Forbes Magazine summarizes a compendium of reports from WSJ and others that there would be 5.5 million more housing units today, if as many were built since 2000 as were built for baby boomers from 1968 to 2000.
“To make up the shortage, the NAR report says the U.S. would have to build 2.1 million homes each year for a decade—more than it built each year during the housing boom of the mid-2000s,” says Forbes.
That could be a problem with last month’s residential housing starts increasing 3.6 percent in May to a seasonally adjusted annual rate of (just) 1.57 million units off a downwardly revised April reading, according to a report from the U.S. Department of Housing and Urban Development and the U.S. Census Bureau.
This is third highest, per the St. Louis Fed’s single-family starts since 1960, which shows the record for starts was 1.8 million in January 2006 at the beginning of the housing bubble, and the last time interest rates were lower than the inflation rate, as they are today with the Fed’s various quantitative easing purchases of treasury bonds and mortgage-backed securities.
The May reading of 1.57 million starts is the number of housing units builders would begin if development kept this pace for the next 12 months, says the National Association of Home Builders. Within this overall number, single-family starts increased 4.2 percent to a 1.10 million seasonally adjusted annual rate. The multifamily sector, which includes apartment buildings and condos, increased 2.4 percent to a 474,000 pace.
So how can we increase production? “[W]e’ll need to do something dramatic to close this gap,” said Yun in a press release. The association proposed increasing the housing supply by creating or expanding tax credits, loans or grants for builders who renovate or build new housing in low-income areas and who convert old malls and factories into homes. They also asked for incentives for cities to allow denser zoning, an approach that President Biden included in his infrastructure proposal, Reuters reported.

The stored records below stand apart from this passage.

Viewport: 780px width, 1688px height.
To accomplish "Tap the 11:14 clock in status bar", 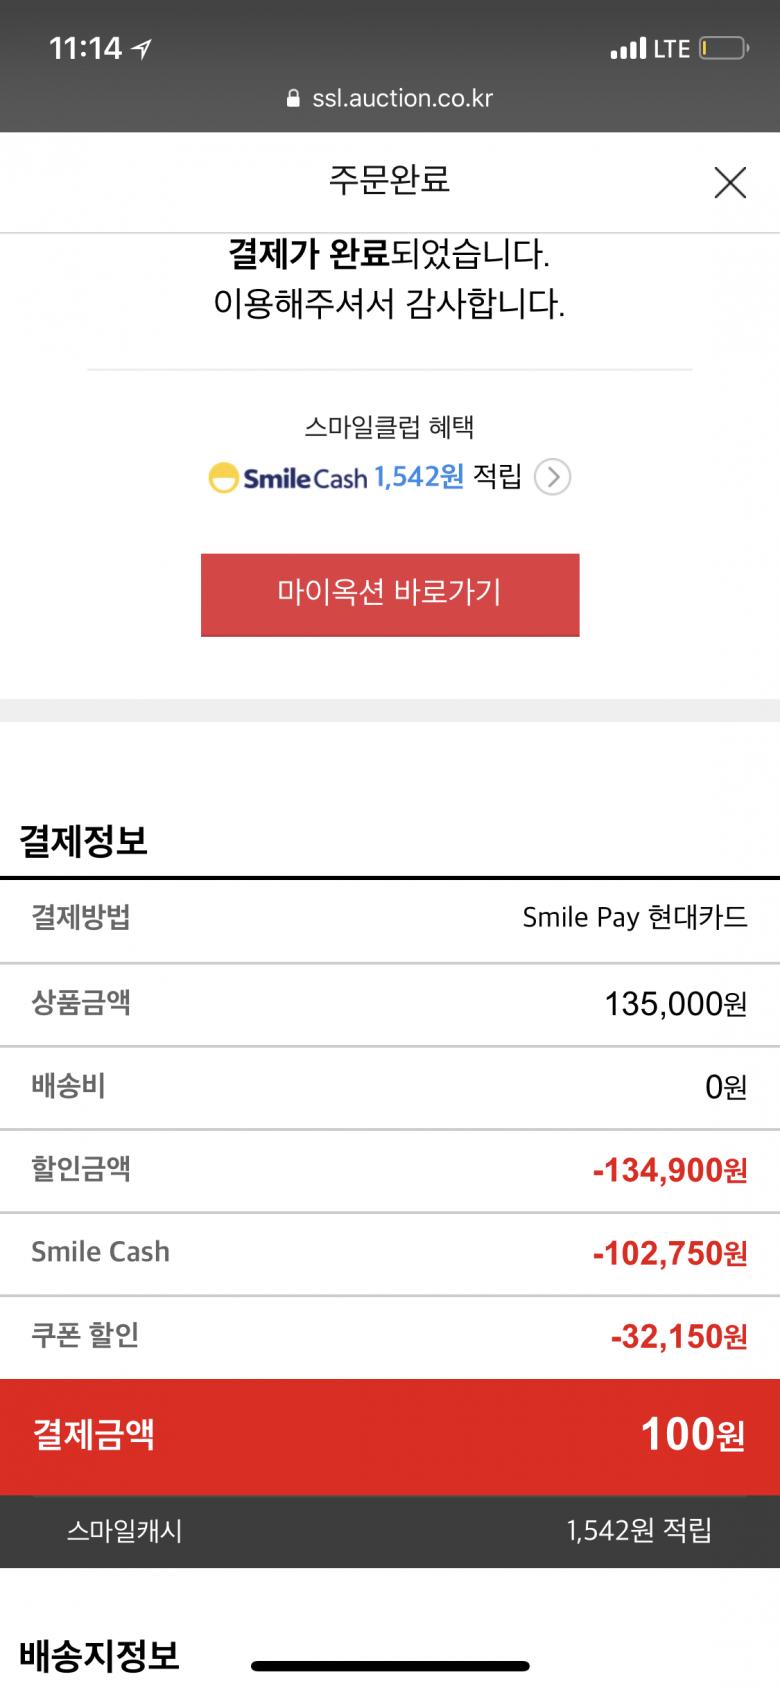I will pyautogui.click(x=85, y=48).
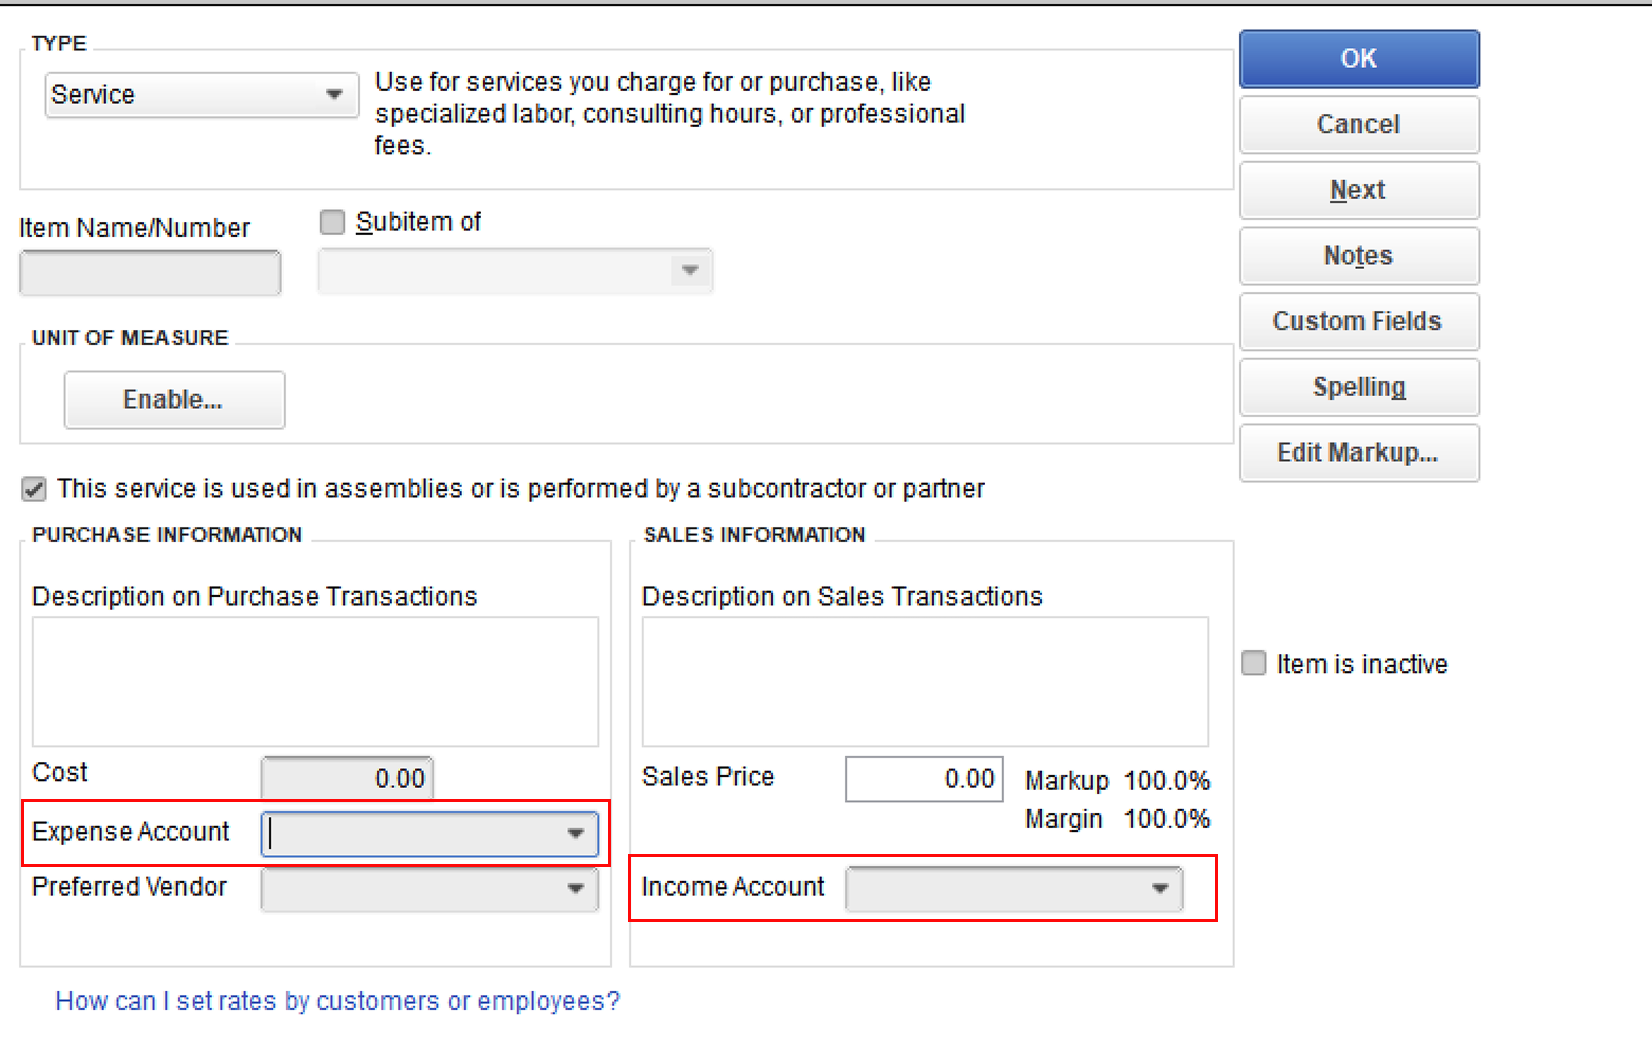
Task: Check the Subitem of checkbox
Action: click(x=333, y=222)
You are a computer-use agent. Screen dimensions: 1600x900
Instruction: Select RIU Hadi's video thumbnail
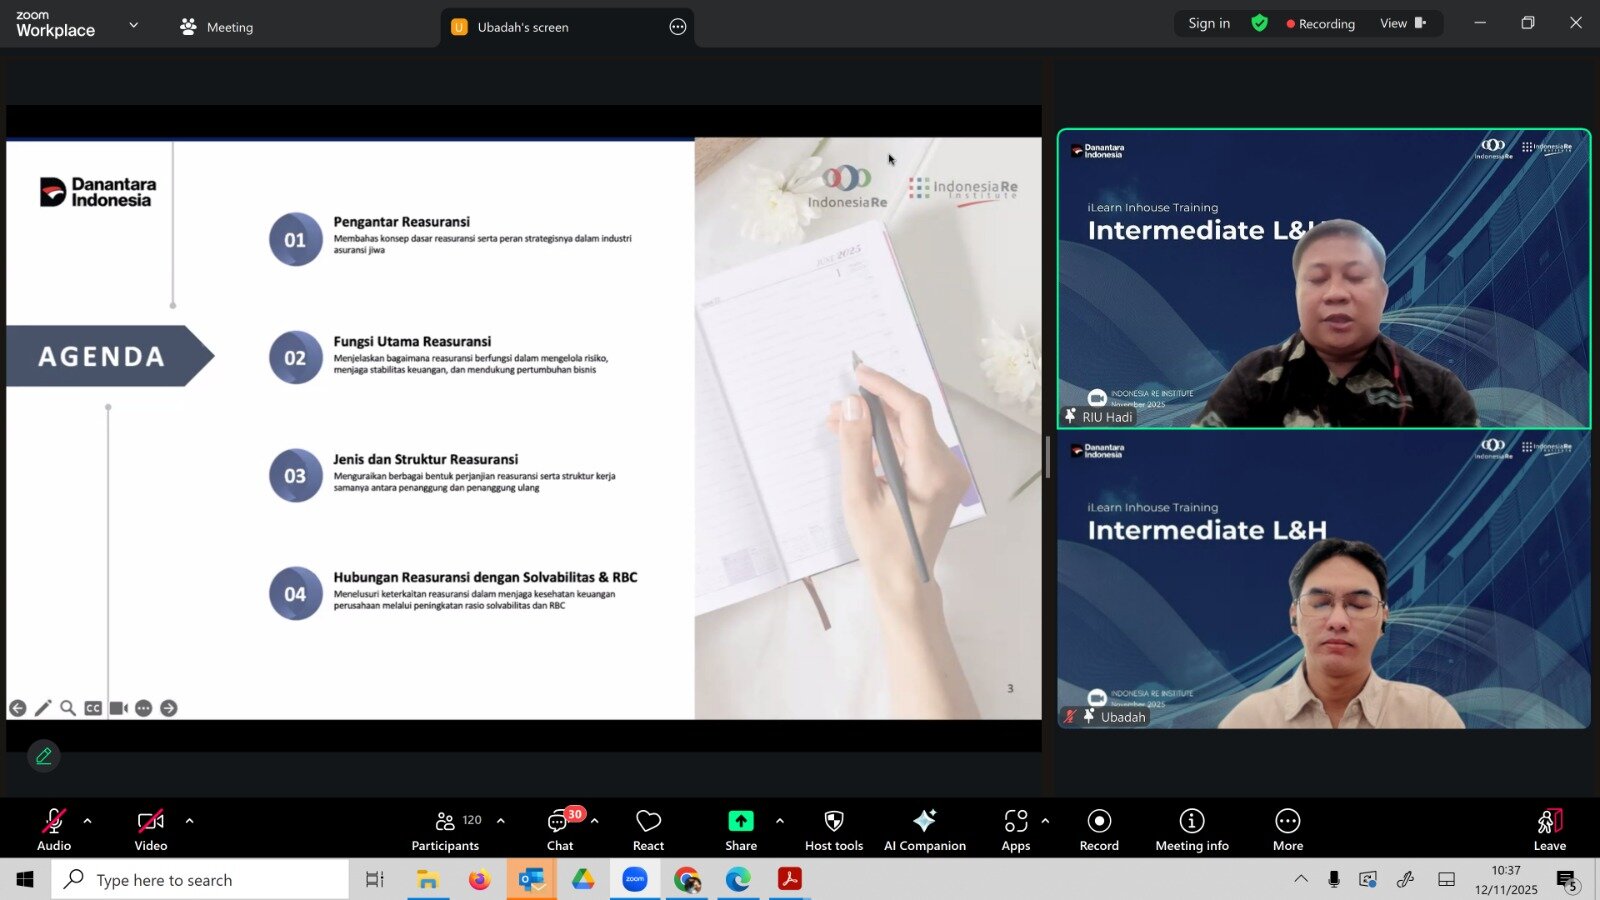click(1323, 278)
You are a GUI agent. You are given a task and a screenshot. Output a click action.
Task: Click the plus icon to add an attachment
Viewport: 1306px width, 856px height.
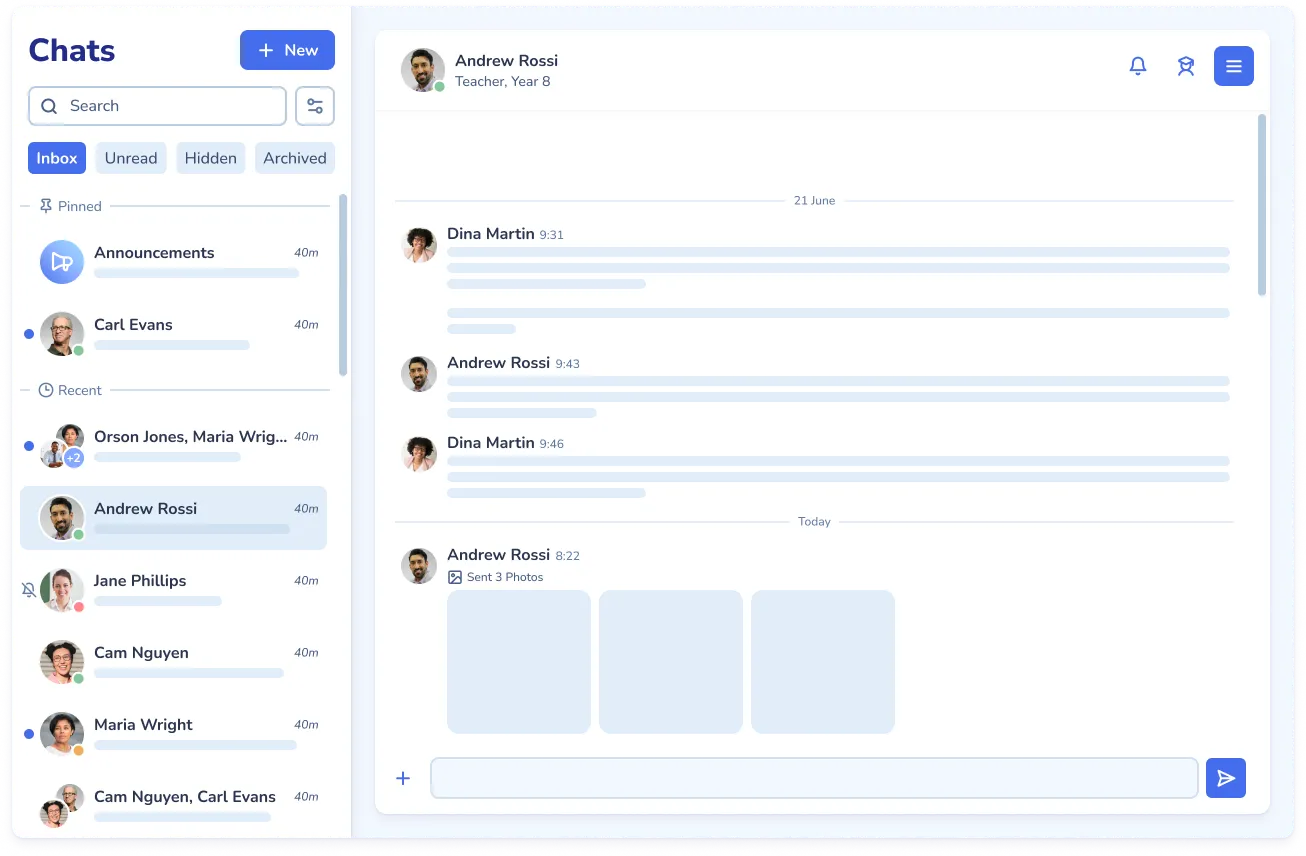tap(403, 777)
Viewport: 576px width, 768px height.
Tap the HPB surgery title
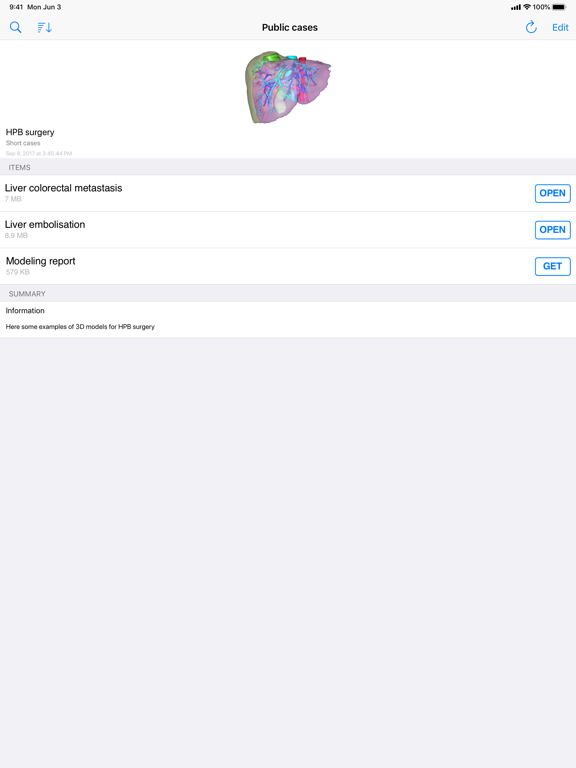tap(30, 132)
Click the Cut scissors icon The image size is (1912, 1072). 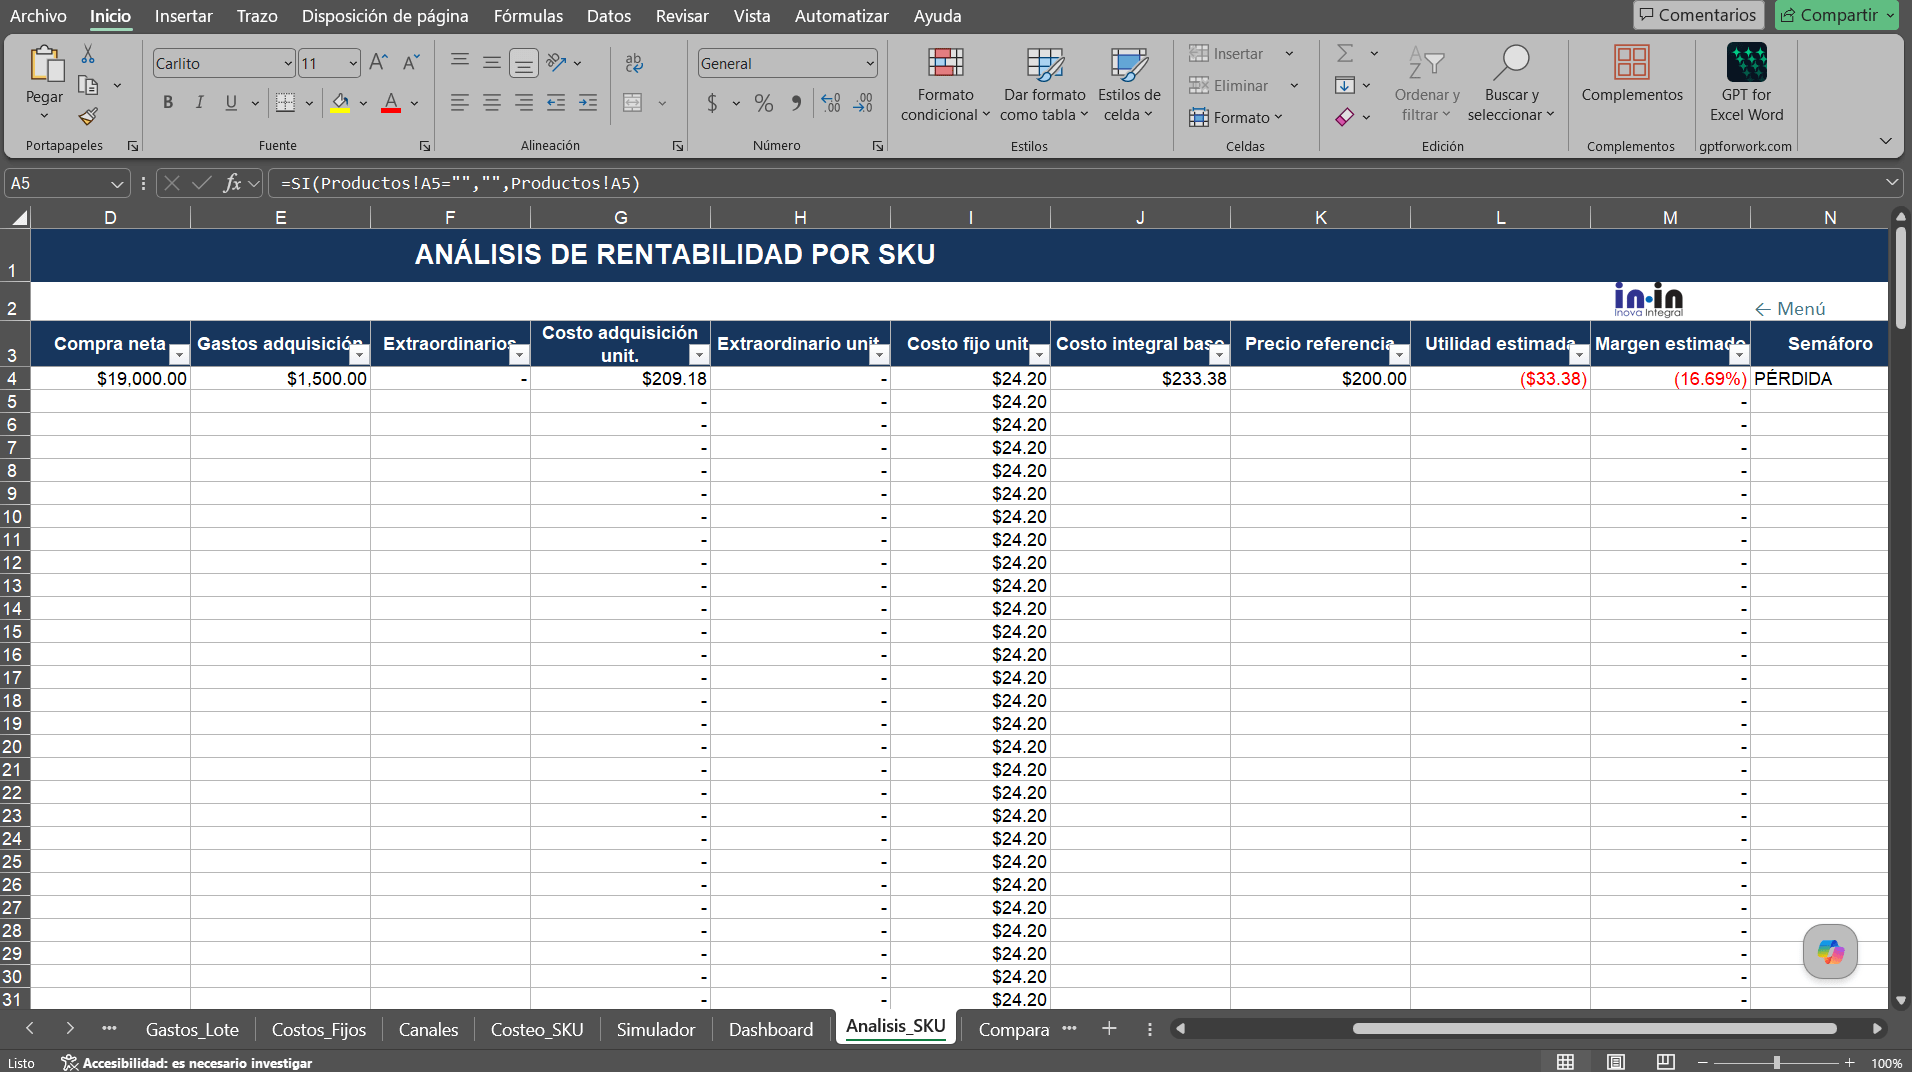click(88, 54)
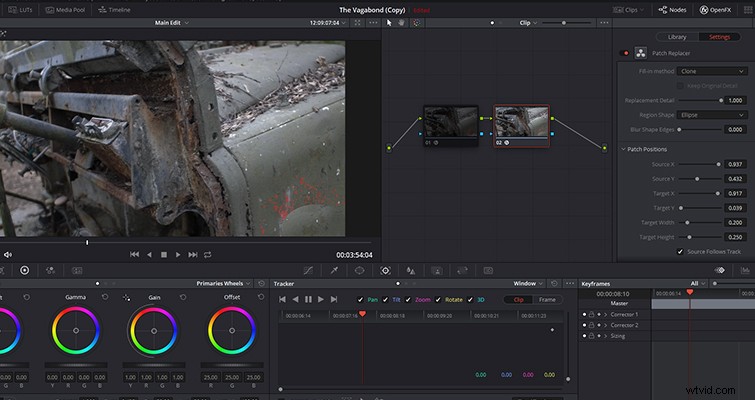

The White says the President’s infrastructure plan proposal invests $213 billion “to produce, preserve, and retrofit more than two million affordable and sustainable places to live. It pairs this investment with an innovative new approach to eliminate state and local exclusionary zoning laws, which drive up the cost of construction and keep families from moving to neighborhoods with more opportunities for them and their kids.”
So it's now up to the Senate to reach a final agreement on the bill, which will determine if we can even begin to cure the housing shortage.